§ What is asked: Identify every line in the entries below that contains the word "from", and copy each of those lines in full.

§ Material provided:

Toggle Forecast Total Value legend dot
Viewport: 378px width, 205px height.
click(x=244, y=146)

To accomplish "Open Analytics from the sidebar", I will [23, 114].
==
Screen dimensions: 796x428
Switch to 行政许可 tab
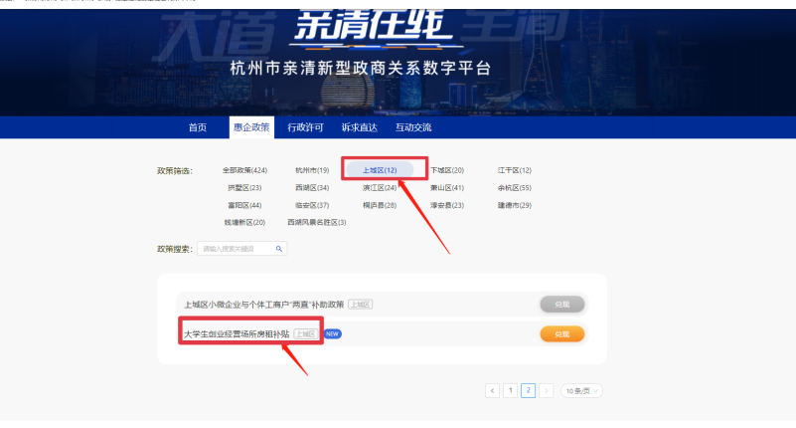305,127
* * *
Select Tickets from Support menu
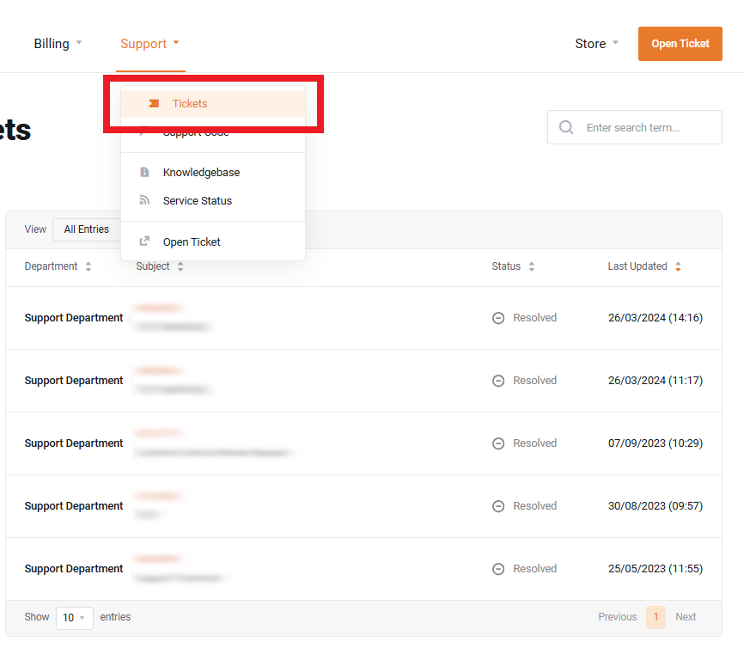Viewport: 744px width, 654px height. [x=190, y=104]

§ Reply to the exercise:
To accomplish "Open Analytics from the sidebar", I will [23, 114].
Select Tickets from Support menu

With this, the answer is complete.